このエントリーをはてなブックマークに追加

オレンジがかった朱色の花が鮮やかなフシグロセンノウ、花をよく見ると――

高橋 修の「山に生きる花・植物たち」
たしなみ 2019年09月20日

夏から秋にかけて、産地で鮮やかなオレンジがかった朱色の花を付ける花がフシグロセンノウだ。その花を詳しく観察すると、意外な発見を見ることができる。

 

フシグロセンノウは山地の林内に生える多年生草本だ。高山に咲く花ではなく、高山の下山後やアプローチの途中などで見られ、暗い林の中に燃えるようなオレンジがかった朱色の大きな花が目立つ。

ナデシコ科の花らしく、大きく美しい花が特徴だ。花は直径5~6cm、5弁で花弁は深く切れ込まない。蕾もかわいい姿だ。茎は直立し、草丈は50~80cmほどの大きさだ。

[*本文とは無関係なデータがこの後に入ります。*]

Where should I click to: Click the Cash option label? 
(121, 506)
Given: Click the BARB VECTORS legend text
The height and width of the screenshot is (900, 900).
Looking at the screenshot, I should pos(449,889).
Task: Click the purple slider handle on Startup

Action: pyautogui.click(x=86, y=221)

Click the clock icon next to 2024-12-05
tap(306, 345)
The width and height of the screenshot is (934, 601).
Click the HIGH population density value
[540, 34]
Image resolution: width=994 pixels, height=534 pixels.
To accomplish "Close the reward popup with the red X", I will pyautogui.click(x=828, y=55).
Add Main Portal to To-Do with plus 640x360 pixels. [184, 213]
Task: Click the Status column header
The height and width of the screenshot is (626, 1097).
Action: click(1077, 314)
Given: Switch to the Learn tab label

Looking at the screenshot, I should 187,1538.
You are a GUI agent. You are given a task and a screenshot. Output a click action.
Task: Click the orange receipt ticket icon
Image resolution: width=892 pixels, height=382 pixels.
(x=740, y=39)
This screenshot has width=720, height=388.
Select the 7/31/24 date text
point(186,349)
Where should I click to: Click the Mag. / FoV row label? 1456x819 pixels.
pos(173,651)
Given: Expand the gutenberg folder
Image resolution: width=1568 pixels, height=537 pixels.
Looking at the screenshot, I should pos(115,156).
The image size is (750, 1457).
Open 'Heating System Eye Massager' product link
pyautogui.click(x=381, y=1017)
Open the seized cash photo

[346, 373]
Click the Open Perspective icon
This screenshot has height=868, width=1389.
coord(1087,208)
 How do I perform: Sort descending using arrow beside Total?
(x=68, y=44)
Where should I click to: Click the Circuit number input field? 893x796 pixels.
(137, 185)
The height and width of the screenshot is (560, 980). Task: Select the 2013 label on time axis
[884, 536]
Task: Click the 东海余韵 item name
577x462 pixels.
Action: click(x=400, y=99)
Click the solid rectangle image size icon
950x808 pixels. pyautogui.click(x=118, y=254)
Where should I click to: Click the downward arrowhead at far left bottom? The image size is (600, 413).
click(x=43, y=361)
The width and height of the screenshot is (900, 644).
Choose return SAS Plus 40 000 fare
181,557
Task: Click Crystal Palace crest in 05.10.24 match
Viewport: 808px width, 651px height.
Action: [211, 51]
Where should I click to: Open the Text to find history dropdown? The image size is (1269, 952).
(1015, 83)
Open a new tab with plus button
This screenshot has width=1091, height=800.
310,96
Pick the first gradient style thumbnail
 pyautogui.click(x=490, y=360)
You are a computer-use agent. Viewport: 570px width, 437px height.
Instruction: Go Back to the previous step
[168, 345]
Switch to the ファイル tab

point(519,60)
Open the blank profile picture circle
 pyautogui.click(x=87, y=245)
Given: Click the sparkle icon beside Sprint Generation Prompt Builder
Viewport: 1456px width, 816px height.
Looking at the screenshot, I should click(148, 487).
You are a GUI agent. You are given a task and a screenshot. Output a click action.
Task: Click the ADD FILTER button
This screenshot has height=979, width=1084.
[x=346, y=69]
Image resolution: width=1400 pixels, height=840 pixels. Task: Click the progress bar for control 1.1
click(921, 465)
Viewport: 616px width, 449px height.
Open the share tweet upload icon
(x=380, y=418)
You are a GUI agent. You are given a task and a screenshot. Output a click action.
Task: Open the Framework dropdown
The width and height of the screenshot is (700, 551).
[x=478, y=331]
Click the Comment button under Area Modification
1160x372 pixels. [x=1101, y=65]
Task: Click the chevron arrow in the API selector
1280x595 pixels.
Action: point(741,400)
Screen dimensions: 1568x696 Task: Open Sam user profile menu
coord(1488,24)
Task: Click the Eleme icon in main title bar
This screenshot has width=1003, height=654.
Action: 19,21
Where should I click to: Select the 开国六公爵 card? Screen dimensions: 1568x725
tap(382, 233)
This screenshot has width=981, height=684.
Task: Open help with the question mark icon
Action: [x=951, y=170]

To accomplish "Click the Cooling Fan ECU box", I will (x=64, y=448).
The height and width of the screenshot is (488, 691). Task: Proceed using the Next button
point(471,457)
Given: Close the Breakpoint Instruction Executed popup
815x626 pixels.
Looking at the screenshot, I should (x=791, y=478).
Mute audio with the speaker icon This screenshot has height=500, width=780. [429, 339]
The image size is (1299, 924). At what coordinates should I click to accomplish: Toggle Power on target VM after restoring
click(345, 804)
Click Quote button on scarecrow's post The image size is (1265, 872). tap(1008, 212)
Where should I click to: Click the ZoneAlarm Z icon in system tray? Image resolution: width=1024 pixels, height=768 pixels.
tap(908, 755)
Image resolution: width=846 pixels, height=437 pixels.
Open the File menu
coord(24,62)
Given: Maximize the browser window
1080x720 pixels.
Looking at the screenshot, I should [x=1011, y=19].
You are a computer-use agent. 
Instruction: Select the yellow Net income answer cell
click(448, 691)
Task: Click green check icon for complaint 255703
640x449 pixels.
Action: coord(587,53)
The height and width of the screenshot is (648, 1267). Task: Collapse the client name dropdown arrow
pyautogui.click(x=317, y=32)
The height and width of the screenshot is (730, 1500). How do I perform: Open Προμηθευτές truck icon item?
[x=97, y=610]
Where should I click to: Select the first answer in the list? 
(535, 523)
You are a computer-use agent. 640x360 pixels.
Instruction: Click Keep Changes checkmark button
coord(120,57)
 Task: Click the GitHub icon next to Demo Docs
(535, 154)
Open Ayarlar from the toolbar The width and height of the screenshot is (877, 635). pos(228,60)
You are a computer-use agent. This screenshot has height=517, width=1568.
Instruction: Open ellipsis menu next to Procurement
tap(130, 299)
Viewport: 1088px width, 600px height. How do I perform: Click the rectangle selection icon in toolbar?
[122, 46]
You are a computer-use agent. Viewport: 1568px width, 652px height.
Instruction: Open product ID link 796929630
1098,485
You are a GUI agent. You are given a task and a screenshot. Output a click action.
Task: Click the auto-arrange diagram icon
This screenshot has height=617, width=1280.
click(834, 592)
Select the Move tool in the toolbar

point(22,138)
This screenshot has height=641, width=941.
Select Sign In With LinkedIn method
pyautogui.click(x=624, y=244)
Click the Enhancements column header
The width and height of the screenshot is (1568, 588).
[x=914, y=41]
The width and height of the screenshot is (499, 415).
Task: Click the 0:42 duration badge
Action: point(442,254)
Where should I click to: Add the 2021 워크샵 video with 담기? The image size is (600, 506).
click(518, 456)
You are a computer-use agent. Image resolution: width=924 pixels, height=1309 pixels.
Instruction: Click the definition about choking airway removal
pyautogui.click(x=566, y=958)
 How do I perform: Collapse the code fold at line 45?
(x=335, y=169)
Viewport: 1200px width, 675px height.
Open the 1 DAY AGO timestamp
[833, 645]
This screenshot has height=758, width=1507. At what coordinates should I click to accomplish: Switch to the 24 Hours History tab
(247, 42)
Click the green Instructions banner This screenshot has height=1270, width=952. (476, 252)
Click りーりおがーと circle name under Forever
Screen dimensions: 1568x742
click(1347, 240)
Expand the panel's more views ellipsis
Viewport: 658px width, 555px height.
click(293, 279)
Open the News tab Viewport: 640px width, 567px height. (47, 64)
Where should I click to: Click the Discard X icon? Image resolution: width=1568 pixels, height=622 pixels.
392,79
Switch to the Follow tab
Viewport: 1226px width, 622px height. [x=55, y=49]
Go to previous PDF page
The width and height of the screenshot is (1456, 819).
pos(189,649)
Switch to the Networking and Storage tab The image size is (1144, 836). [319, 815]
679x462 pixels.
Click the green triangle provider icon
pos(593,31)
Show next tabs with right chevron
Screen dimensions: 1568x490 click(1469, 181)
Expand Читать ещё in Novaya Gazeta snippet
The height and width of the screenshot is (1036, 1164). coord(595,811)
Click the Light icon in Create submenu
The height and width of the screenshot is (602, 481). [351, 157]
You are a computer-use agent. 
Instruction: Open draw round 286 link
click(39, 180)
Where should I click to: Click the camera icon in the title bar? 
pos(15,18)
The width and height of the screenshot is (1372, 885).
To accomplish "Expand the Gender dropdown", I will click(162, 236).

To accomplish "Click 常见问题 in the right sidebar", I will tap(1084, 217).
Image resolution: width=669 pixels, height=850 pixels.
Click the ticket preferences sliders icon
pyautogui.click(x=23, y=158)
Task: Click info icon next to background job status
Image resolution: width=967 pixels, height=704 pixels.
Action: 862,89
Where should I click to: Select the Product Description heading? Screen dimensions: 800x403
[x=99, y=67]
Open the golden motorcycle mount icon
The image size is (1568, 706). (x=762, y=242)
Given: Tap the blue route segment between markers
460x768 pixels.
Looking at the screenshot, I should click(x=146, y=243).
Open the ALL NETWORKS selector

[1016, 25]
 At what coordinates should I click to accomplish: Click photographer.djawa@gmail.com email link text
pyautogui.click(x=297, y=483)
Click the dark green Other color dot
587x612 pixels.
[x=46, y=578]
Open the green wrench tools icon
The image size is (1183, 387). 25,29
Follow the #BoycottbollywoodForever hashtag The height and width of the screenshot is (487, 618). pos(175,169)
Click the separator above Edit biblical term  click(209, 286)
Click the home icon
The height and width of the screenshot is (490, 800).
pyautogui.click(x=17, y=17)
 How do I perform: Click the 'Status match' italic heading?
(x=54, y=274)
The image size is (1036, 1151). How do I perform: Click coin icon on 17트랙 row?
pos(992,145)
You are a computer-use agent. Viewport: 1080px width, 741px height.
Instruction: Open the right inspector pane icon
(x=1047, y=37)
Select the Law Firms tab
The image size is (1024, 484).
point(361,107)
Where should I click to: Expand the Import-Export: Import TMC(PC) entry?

鮮やかなオレンジがかった朱色が映えるフシグロセンノウの花

かわいらしい姿のフシグロセンノウの蕾


おもしろいのは花の内側に、もうひとつ花のような形状のものがあること。あまりに小さいので、よく見ないと気が付かないので、ぜひアップで見てみよう。

フシグロセンノウの花のアップで見ると花の中心に、もうひとつ花(のようなもの)がある


花名の由来は1つではない。センノウの花は、昔中国から伝えられたと思われる観賞用のナデシコ科の植物のことだ。花がそのセンノウに似ていて、節(茎に葉が生えている部分)がややふくらみ、紫黒っぽいことから名付けられたと言われている。また、京都の仙翁(せんのう)寺で最初に見いだされたからという説もある。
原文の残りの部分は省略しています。